# WHAT TO DO
From the text below on Senate amendments and section 53 of the Constitution, copy the passage that begins at the words "The Senate may not amend any" and stops after the words "or without modifications.".

In the past, the Senate has regarded only a very direct effect on an appropriation as an increase in a charge or burden on the people within the meaning of section 3 of the Constitution. It is also apparent that the amendment will not increase the total amount of money available to be paid to claimants. The precedents of the Senate do not support the amendment being moved as a request and, therefore, it will be treated as an amendment. With the concurrence of the committee, the statement of reasons in relation to this matter will be incorporated in Hansard. There being no objection, it is so ordered.

The document read as follows—

Parliamentary Counsel

Crimes Legislation Amendment (Serious and Organised Crime) Bill (No. 2) 2009

Statement of reasons: why certain amendments should be moved as requests

Section 53 of the Constitution is as follows:

Powers of the Houses in respect of legislation

53. Proposed laws appropriating revenue or moneys, or imposing taxation, shall not originate in the Senate. But a proposed law shall not be taken to appropriate revenue or moneys, or to impose taxation, by reason only of its containing provisions for the imposition or appropriation of fines or other pecuniary penalties, or for the demand or payment or appropriation of fees for licences, or fees for services under the proposed law.

The Senate may not amend proposed laws imposing taxation, or proposed laws appropriating revenue or moneys for the ordinary annual services of the Government.

The Senate may not amend any proposed law so as to increase any proposed charge or burden on the people.

The Senate may at any stage return to the House of Representatives any proposed law which the Senate may not amend, requesting, by message, the omission or amendment of any items or provisions therein. And the House of Representatives may, if it thinks fit, make any of such omissions or amendments, with or without modifications.

Except as provided in this section, the Senate shall have equal power with the House of Representatives in respect of all proposed laws.

Amendment (3)

The effect of this amendment is to extend the purposes in respect of which money may be debited from a special account. This may increase the amount that may be paid from the Confiscated Assets Account established by section 295 of the Proceeds of Crime Act 2002, with those payments being made out of the Consolidated Revenue Fund under the standing appropriation in section 21 of the Financial Management and Accountability Act 1997.

It is covered by section 53 because:

(a)
laws which cause money to be expended out of a standing appropriation are a charge or burden on the people (within the meaning of the third paragraph of section 53); and
(b)
it is likely that the amendment will have the effect of increasing the amount that may be paid out of a standing appropriation and therefore of increasing such a proposed charge or burden, which is prevented by the third paragraph of section 53.

Statement by the Clerk of the Senate pursuant to the order of the Senate of 26 June 2000

Amendment (3)

This amendment provides for compensation payments to be made to eligible dependants of persons subject to unexplained wealth orders. These payments would be made from the Confiscated Assets Account (CAA) established by the Proceeds of Crime Act 2002. The CAA is a special account by virtue of section 21 of the Financial Management and Accountability Act 1997. All proceeds recovered under the Proceeds of Crime Act 2002 are paid into the CAA.

# EXTRACTED INFORMATION
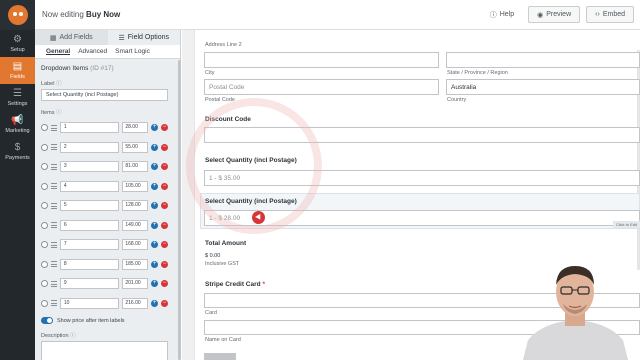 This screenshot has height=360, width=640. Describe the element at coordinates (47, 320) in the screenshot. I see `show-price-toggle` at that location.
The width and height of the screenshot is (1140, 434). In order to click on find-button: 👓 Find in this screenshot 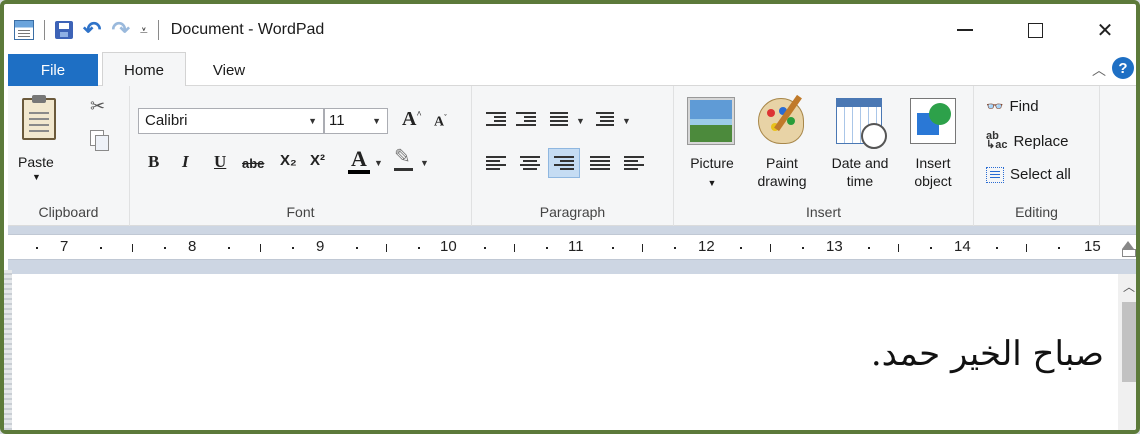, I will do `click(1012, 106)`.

--

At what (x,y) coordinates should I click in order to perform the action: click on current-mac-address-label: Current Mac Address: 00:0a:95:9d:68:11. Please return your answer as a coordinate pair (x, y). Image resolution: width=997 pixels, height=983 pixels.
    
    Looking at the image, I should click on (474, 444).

...

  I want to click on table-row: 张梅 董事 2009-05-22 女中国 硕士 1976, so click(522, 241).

# TASK OUTPUT
The Senate may not amend any proposed law so as to increase any proposed charge or burden on the people.

The Senate may at any stage return to the House of Representatives any proposed law which the Senate may not amend, requesting, by message, the omission or amendment of any items or provisions therein. And the House of Representatives may, if it thinks fit, make any of such omissions or amendments, with or without modifications.